··· SUPPLIED DATA

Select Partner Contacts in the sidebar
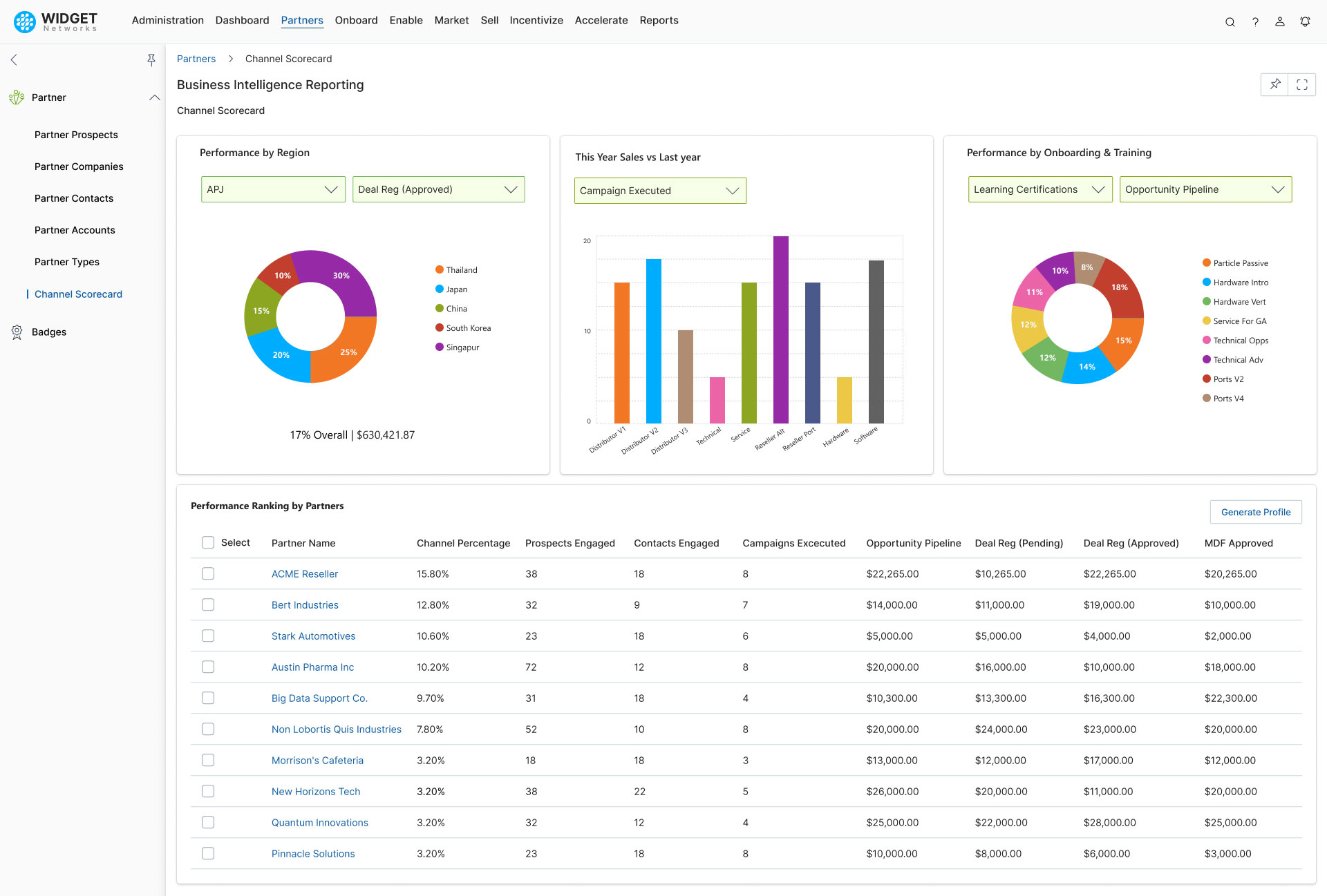The width and height of the screenshot is (1327, 896). 74,198
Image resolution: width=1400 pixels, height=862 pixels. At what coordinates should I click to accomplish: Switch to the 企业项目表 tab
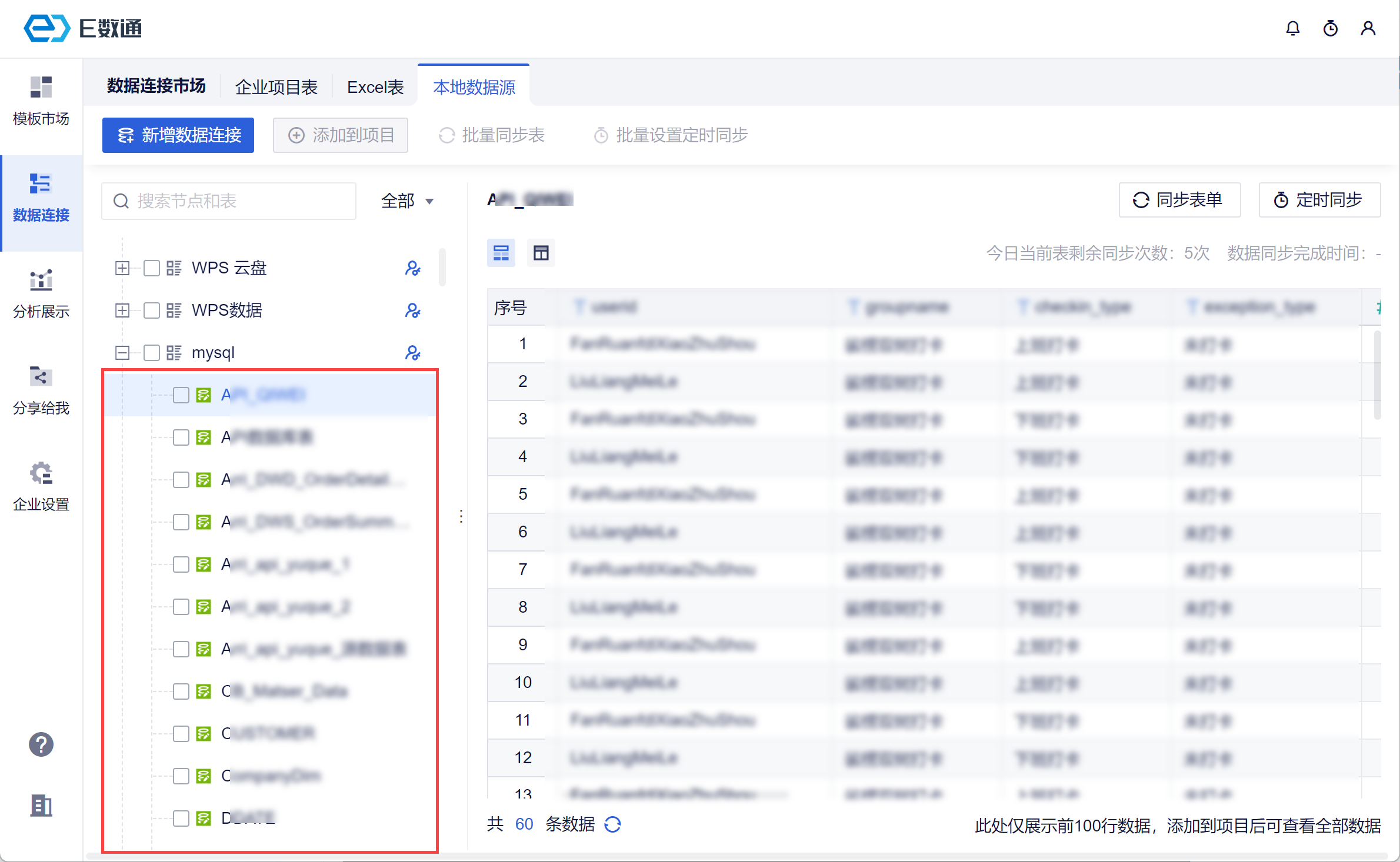[x=276, y=87]
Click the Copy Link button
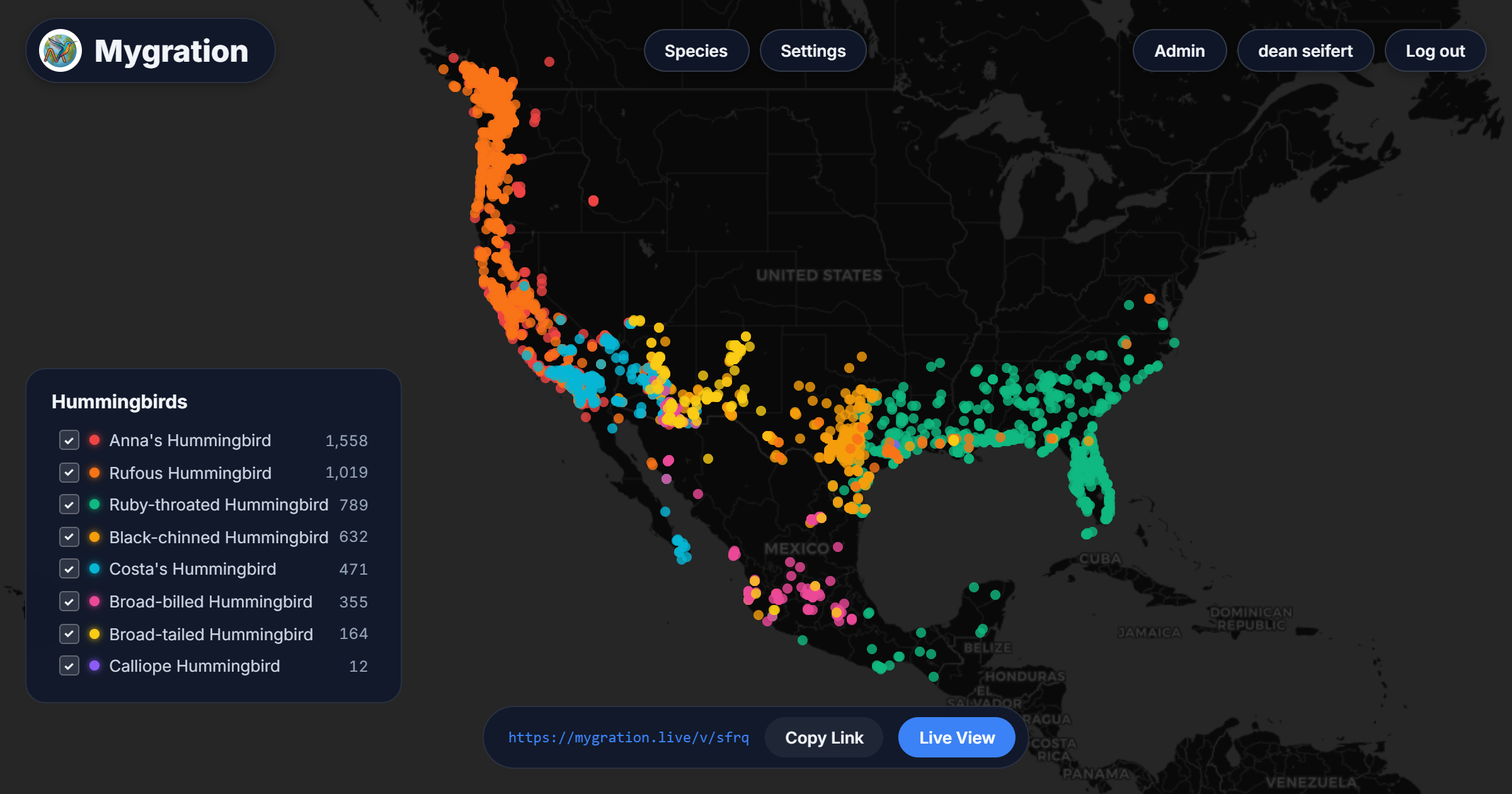 pos(824,737)
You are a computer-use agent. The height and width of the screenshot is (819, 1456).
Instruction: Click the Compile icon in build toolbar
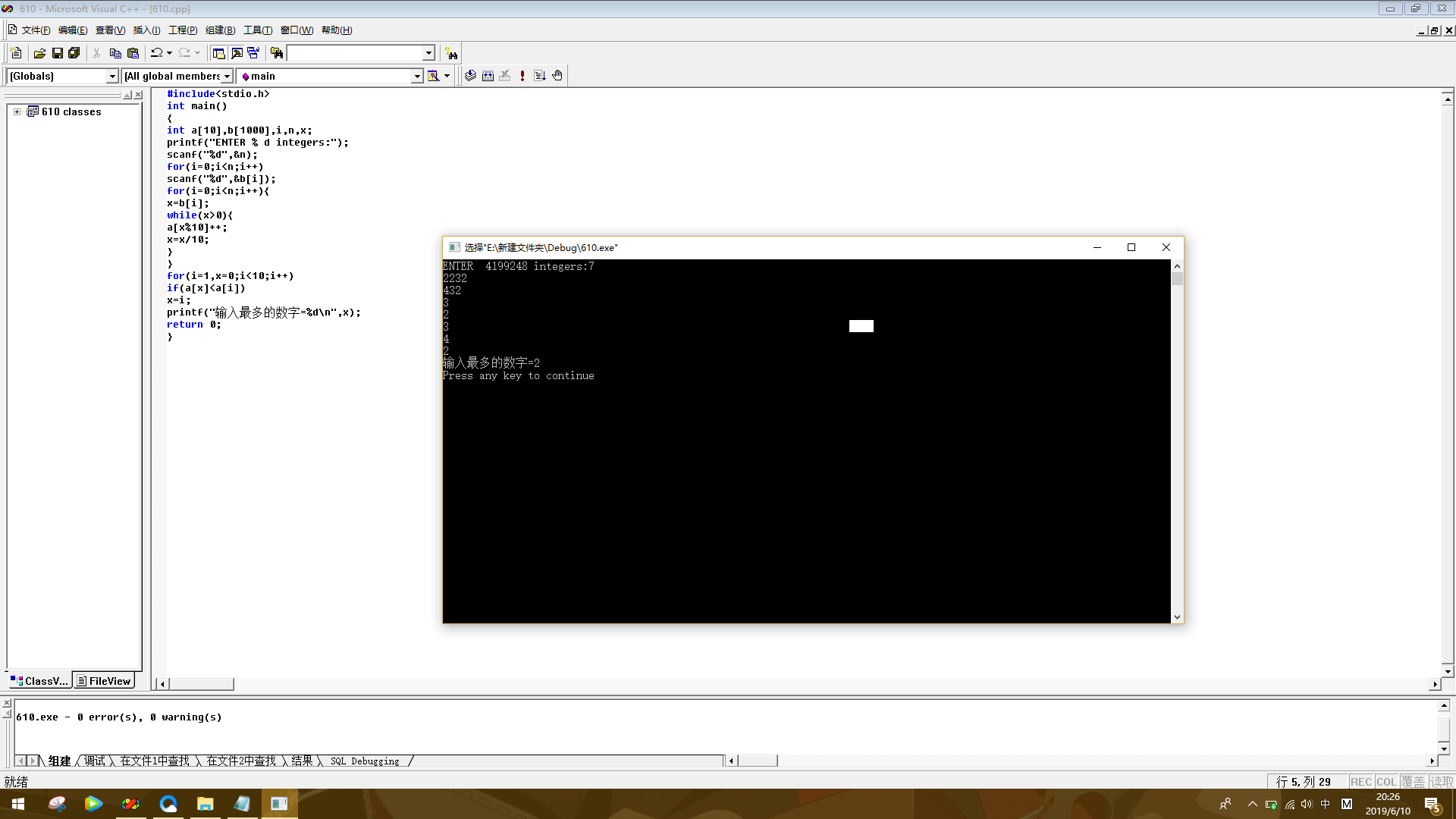click(470, 76)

······

# YOUR OBJECTIVE:
Starting with the top line, write out all the data above exactly; keep the pictures out.

# SOLUTION TO THIS PROBLEM:
Select Partner Contacts in the sidebar
The width and height of the screenshot is (1327, 896). 74,198
Image resolution: width=1400 pixels, height=862 pixels. At what coordinates should I click to accomplish: Switch to the 企业项目表 tab
[x=276, y=87]
Click the Copy Link button
 pos(824,737)
You are a computer-use agent. The height and width of the screenshot is (819, 1456).
Instruction: Click the Compile icon in build toolbar
click(470, 76)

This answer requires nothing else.